These items come from the Egyptian Museum in Tahrir, as well as archaeological sites in Saqqara and Ismailia, and include massive walls praising Egyptian royalty and statues of kings and queens.
The Grand Egyptian Museum has just received 23 massive artefacts from the Egyptian Museum in Tahrir, as well as archaeological sites in Saqqara and Ismailia. Among the most important of these is a huge granite statue of Queen Hatshepsut, where she’s kneeling with sacred tools of a purification ritual in hand. Another crucial piece of history is a large limestone plaque engraved with the royal titles of King Sneferu.
Among the largest of the items is a stone wall that bears texts about Queen Ankhesenamun II of the Old Kingdom. It was divided into 269 pieces for transportation, and will be reassembled in the main hall of the Grand Egyptian Museum.

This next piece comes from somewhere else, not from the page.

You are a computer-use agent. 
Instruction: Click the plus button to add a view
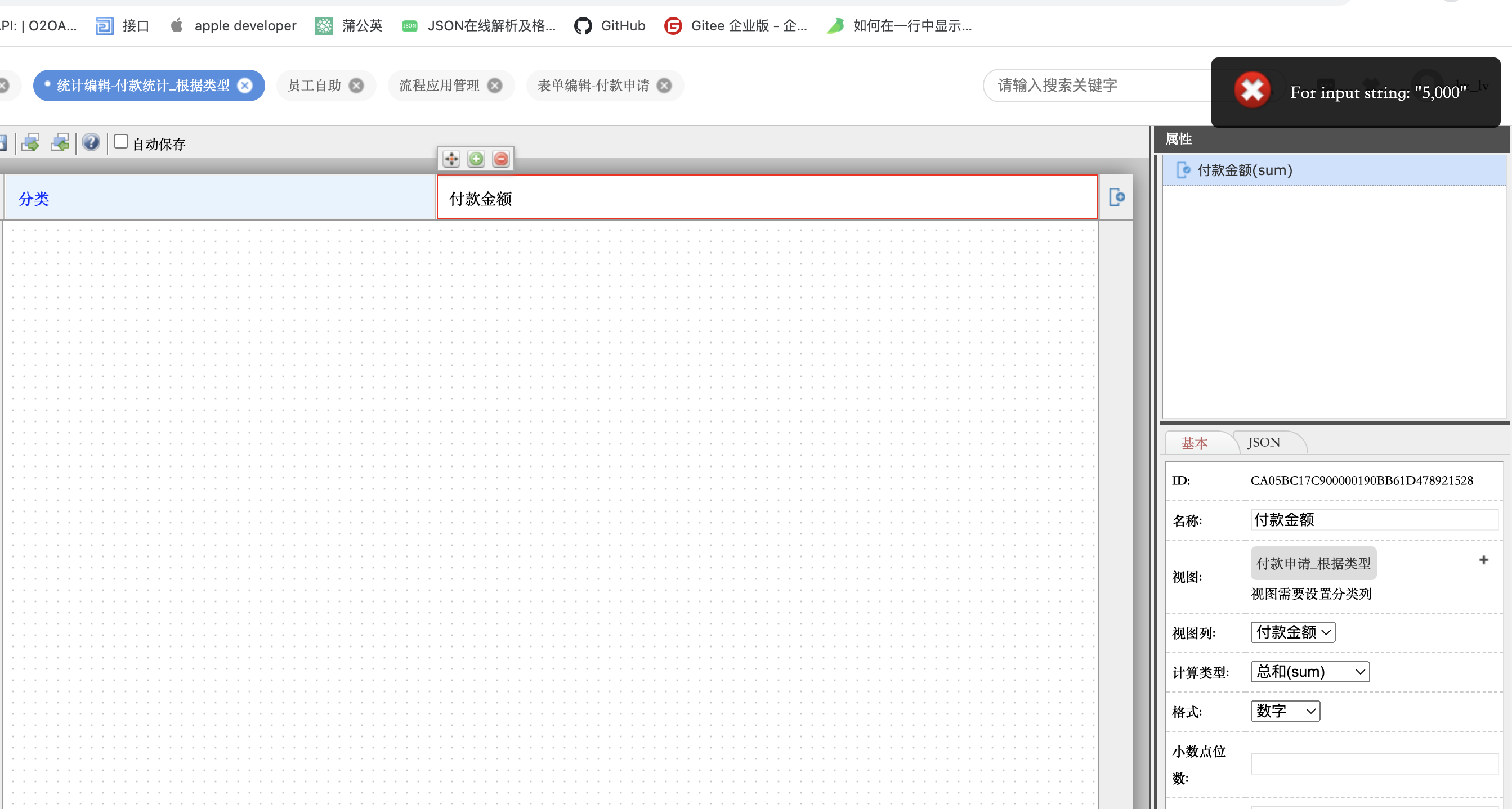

Other artefacts include a stone panel of King Akhenaten and Queen Nefertiti, three panels with relief carvings from the tomb of Prince Rahotep from the Old Kingdom, and two panels of pink granite used for a door depicting King Ramses II in the Osiris position (which is to say, with crossed arms) wearing a red crown. The Grand Egyptian Museum has been nearing completion for months, but inauguration was pushed back as a result of the ongoing COVID-19 pandemic. It’s now scheduled to open in November 2022, and was listed by the UK’s Metro magazine as one of the most anticipated destinations for the upcoming year.